A writer one said, "We write the books we ourselves need to read." (I think it was Toni Morrison.) Perhaps you need to write the book you're looking for:)

10/23/2008 10:12 AM  
Blogger Robin M. said...

Eileen, that thought has occurred to me, but I don't see how it's going to really happen.

10/28/2008 11:11 PM  
Blogger suzannah | the smitten word said...

you might appreciate "the shaping of things to come"--it has two authors, hirsch and frost.

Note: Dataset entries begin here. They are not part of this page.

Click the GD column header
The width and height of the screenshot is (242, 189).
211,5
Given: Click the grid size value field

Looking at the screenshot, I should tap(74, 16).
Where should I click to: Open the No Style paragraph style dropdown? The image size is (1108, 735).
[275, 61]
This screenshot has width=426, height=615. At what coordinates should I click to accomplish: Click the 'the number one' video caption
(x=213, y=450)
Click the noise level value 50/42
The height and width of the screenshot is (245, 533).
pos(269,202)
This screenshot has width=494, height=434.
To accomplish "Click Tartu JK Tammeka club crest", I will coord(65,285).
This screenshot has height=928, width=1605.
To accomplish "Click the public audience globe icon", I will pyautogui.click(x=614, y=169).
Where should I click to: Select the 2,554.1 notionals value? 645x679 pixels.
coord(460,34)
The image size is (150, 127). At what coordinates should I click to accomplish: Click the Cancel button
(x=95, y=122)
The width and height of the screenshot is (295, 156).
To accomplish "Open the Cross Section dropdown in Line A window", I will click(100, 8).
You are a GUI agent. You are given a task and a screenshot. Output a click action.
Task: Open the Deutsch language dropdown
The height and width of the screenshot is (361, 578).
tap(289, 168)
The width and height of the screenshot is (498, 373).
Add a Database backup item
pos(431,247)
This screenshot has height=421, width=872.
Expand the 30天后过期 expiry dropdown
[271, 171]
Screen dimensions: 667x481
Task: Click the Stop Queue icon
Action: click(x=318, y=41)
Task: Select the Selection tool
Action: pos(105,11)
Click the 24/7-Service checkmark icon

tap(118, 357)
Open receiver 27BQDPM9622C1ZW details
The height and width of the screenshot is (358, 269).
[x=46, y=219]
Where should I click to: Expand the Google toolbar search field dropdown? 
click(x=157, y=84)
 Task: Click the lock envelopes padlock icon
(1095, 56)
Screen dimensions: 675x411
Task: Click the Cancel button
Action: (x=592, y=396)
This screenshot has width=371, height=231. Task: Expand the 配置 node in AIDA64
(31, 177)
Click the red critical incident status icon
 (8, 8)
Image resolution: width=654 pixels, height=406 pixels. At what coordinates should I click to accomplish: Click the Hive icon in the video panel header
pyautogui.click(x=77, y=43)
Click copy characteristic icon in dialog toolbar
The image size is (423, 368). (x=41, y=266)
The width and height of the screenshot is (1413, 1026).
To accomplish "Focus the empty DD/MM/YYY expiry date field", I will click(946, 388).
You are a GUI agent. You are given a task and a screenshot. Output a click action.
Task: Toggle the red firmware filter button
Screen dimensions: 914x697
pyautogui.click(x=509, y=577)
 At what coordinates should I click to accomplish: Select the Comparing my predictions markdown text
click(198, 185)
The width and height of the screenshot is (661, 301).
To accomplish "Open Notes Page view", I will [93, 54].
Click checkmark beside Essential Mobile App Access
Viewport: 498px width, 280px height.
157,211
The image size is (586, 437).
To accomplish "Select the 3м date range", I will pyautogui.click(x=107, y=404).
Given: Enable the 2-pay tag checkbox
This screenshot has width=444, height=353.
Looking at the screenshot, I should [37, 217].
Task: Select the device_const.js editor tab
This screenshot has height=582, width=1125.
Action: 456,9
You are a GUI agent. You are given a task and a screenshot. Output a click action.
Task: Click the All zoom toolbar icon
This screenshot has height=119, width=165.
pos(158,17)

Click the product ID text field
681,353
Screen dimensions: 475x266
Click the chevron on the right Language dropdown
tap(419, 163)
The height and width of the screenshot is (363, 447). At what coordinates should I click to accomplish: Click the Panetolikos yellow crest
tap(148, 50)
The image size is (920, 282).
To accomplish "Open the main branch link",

i haven't read mclaren's trilogy, but really enjoyed his "a generous orthodoxy" and "more ready than you realize." i think both speak partly to non-christian audiences and not just to converted/converting conservatives.

10/29/2008 10:32 AM  
Blogger Kim Ranger said...

Robin, I think I'm writing one of those books, a memoir about spending 2 years with the Seventh-day Adventists, from the starting place of being a non-theistic Quaker to being... oh dear, a Christian...liberal Quaker. I have a sabbatical starting in January to try to get a publisher.

11/25/2008 10:34 AM  
Blogger Robin M. said...

Kim, I will hold you in the Light - let me know how the search goes!

Suzannah, I will look for "the shaping of things to come." I read part of "A Generous Orthodoxy" and found myself going, yeah, yeah, so what's new? But that was a while ago. I may be more ready to appreciate it now.